In fact, these guidelines of theirs have increasingly shut out conservative viewpoints altogether, seeing how their current stable of writers like Matt Fraction resort to such awful assaults on conservative standings.
But make no mistake, one of the fundamental appeals of comics, and Marvel comics in particular, is the fact that they’re dangerous. They’re edgy. There’s an aura of the illicit to what we do that’s extremely attractive to our audience, and a necessary part of our appeal. Marvel Comics have always been dangerous and on the far edge of popular culture -- those Frank Miller "Daredevil" and "Wolverine" comics, for example, while they might seem a bit quaint by today’s standards, pushed the envelope when they first came out. We try not to do violence simply for the sake of violence and sexual material simply for the sake of sexual material, but in that same spirit, we’re likely going to be more permissive than some.
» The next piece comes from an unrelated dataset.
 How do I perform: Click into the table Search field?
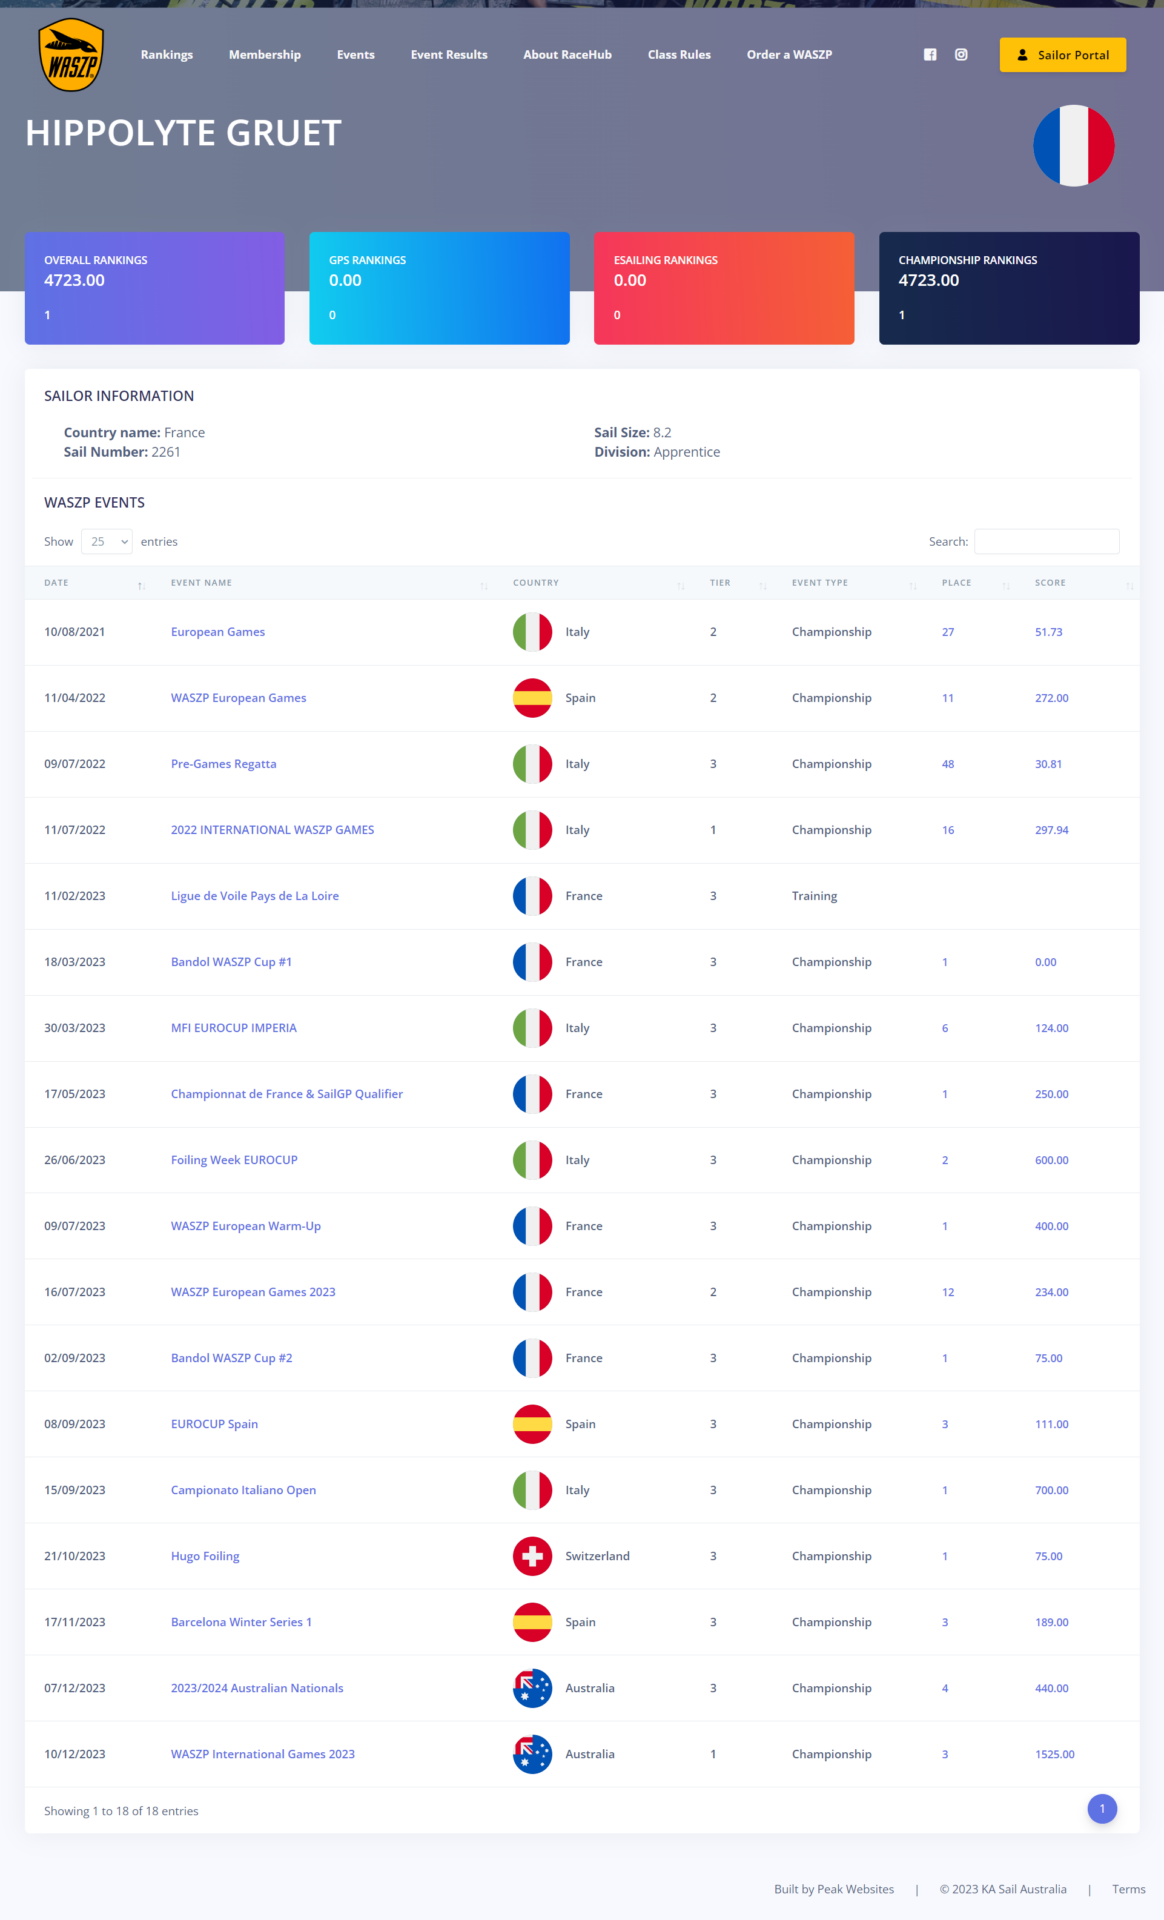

The vast majority of our titles are rated at the T+ level or higher, which means that they’re aimed at a teenaged audience. And that audience is exposed to far greater amounts of violence and sexuality at an earlier age than anything you or I would have experience in our youth. Video games alone have redefined the standards for where the line is when addressing that audience. And it’s an audience that doesn’t want to feel talked down to, or that will accept a sanitized product. In a very real way, parents aren’t supposed to feel completely at ease with them -- that’s part of why kids like them!After all these years and their degeneration into sleaze, that's really rich. What about all the violence and even gratuitous sexual relations in Ultimate X-Men? Violence and sex alone do not a good story make; it's how well they suit the story that does. And when Brevoort says their current output is aimed at teens, I'm afraid it's at those who don't care about good writing. Or, put another way, they're so juvenile, it's no wonder they no longer please anyone. Why, he's practically given teens a bad name, making it sound as though they have no sense of judgment.
So long as Brevoort remains with them, he too is a serious liability to Marvel. He may have once been decent enough, but today he's lost any talent he might've had, and is not helping Marvel one bit.
Once, Marvel was edgy and creative. Now, they're bankrupt.